'''

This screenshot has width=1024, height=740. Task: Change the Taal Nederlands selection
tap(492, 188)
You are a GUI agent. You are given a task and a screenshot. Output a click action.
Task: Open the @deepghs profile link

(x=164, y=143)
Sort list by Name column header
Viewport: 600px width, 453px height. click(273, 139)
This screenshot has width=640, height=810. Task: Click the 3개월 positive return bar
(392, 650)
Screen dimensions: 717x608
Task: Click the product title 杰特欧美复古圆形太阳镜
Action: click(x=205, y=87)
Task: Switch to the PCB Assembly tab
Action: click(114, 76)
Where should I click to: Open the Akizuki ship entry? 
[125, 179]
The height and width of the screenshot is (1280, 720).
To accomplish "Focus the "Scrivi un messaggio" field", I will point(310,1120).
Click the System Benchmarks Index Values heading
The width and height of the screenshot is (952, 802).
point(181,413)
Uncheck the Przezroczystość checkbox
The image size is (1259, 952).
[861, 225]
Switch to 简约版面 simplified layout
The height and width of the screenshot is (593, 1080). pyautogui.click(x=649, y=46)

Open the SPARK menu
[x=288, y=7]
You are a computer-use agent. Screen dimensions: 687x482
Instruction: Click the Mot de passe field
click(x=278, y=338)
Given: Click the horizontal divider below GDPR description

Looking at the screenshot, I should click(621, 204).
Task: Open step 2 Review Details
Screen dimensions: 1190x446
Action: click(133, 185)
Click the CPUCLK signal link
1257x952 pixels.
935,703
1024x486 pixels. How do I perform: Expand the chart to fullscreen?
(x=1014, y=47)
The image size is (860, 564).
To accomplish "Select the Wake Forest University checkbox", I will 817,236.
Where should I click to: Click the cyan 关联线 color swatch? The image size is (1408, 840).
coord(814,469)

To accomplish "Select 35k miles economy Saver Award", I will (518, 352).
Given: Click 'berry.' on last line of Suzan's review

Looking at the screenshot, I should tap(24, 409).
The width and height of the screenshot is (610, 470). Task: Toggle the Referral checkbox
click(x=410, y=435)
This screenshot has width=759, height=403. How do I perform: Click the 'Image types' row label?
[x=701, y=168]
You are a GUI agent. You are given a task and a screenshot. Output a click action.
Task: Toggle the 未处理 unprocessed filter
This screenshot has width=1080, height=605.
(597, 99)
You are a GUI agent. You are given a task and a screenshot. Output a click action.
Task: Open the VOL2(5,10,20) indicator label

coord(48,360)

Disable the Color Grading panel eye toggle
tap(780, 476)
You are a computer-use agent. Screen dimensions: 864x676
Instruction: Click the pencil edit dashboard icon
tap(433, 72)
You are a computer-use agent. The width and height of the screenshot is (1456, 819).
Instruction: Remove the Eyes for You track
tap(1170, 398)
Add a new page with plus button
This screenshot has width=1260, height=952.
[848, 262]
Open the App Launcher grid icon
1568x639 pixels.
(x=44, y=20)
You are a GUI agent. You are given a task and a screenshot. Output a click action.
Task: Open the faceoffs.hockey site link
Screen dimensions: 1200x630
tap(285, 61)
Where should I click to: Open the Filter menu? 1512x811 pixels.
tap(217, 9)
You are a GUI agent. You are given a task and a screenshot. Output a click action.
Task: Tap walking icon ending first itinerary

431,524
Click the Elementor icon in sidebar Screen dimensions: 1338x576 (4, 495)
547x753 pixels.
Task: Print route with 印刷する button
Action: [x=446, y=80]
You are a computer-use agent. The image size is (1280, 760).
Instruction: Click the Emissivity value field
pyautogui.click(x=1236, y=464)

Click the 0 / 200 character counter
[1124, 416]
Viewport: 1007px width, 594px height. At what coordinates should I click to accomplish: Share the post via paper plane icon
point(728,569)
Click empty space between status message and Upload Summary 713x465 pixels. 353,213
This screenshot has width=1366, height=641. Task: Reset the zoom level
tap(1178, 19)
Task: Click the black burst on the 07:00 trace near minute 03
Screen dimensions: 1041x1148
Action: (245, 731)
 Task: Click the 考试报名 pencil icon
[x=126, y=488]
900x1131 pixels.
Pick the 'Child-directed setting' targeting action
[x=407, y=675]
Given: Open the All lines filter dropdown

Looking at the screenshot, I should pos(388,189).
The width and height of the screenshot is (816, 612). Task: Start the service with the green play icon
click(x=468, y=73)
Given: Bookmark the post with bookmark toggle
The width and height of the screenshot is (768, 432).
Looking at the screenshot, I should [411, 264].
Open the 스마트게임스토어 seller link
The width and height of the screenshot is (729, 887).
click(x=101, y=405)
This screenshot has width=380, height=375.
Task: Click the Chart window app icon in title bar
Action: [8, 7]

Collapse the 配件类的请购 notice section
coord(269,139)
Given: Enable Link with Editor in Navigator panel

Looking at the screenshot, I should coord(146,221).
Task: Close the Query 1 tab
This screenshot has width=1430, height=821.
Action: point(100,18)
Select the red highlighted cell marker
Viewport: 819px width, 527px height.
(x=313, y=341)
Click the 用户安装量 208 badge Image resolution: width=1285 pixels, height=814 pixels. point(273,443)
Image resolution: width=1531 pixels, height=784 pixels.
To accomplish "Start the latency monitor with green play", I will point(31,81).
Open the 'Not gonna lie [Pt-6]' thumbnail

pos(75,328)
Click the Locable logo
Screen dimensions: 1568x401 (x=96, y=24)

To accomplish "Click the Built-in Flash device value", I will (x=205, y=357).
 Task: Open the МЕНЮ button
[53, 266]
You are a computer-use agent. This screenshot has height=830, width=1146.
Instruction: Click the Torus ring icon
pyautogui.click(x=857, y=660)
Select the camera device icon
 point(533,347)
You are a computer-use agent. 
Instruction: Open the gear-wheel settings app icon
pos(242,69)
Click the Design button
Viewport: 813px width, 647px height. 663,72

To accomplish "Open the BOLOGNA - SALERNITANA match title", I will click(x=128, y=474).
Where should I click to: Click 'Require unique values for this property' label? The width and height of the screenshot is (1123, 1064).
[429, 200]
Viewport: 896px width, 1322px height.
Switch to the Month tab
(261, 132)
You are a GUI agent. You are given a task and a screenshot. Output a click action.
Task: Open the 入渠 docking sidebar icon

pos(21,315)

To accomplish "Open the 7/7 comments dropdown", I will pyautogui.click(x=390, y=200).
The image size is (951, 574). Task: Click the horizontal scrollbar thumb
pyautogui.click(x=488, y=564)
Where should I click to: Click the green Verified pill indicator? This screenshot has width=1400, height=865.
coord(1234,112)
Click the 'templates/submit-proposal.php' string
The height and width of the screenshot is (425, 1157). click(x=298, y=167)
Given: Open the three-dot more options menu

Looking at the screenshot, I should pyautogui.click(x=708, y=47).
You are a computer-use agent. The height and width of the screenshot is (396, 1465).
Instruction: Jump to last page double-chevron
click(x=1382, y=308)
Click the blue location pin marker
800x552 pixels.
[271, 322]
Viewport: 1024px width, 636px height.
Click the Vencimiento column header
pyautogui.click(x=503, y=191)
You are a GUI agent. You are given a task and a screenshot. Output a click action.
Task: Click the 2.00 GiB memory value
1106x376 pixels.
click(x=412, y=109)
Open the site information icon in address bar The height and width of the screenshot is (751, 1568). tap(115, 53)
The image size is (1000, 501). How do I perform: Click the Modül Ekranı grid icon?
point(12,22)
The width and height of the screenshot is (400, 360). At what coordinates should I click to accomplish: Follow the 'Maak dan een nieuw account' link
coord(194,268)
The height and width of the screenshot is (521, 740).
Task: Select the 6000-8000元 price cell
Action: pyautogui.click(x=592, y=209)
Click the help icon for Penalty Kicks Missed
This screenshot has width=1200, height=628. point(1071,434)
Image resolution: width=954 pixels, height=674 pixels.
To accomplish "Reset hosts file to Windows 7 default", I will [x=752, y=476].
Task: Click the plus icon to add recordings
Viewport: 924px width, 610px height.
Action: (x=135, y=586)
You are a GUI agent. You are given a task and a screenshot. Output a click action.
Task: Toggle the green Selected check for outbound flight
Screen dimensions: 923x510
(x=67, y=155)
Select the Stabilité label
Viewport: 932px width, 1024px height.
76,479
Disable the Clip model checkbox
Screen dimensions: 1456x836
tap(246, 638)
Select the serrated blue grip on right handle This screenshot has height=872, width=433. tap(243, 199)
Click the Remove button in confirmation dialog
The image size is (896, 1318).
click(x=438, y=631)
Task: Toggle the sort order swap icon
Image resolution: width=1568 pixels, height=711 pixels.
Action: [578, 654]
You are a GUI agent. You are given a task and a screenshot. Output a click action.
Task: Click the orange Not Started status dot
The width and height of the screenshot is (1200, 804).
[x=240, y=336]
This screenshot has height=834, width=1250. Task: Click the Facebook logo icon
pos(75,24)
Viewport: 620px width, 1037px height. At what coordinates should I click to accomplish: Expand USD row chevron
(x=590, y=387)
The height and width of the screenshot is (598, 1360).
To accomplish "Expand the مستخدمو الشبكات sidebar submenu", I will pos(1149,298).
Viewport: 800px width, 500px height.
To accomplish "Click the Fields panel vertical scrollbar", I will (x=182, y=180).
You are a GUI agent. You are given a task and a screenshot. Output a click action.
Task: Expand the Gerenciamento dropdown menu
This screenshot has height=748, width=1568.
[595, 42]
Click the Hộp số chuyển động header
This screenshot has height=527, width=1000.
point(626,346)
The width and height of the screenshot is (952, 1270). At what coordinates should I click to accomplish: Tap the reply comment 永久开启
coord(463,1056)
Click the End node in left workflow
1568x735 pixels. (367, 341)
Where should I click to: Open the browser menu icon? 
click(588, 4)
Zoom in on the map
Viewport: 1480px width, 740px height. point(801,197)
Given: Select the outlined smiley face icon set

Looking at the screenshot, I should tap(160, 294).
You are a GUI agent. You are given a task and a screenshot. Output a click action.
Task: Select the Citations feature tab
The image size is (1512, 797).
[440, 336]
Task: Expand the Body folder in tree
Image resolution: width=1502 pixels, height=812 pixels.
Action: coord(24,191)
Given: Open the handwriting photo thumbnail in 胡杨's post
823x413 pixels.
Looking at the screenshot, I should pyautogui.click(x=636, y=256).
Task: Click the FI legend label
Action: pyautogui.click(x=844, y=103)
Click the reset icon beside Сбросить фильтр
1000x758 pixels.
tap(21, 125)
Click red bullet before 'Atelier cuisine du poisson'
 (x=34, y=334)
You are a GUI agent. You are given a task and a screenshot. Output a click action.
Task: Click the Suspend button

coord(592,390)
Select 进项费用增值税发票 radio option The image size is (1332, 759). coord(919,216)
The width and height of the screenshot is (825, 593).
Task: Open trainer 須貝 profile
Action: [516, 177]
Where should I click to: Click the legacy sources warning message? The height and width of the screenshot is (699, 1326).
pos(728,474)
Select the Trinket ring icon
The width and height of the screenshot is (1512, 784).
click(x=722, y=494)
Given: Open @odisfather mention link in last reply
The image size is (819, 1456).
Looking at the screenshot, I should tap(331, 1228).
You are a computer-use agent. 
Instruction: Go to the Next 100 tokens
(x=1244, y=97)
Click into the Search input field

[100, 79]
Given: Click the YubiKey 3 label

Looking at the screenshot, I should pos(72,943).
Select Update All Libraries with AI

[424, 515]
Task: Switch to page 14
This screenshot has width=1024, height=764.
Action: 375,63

'''

The records are above. How many lines in them contain the word "plus"? Give the number alone.

2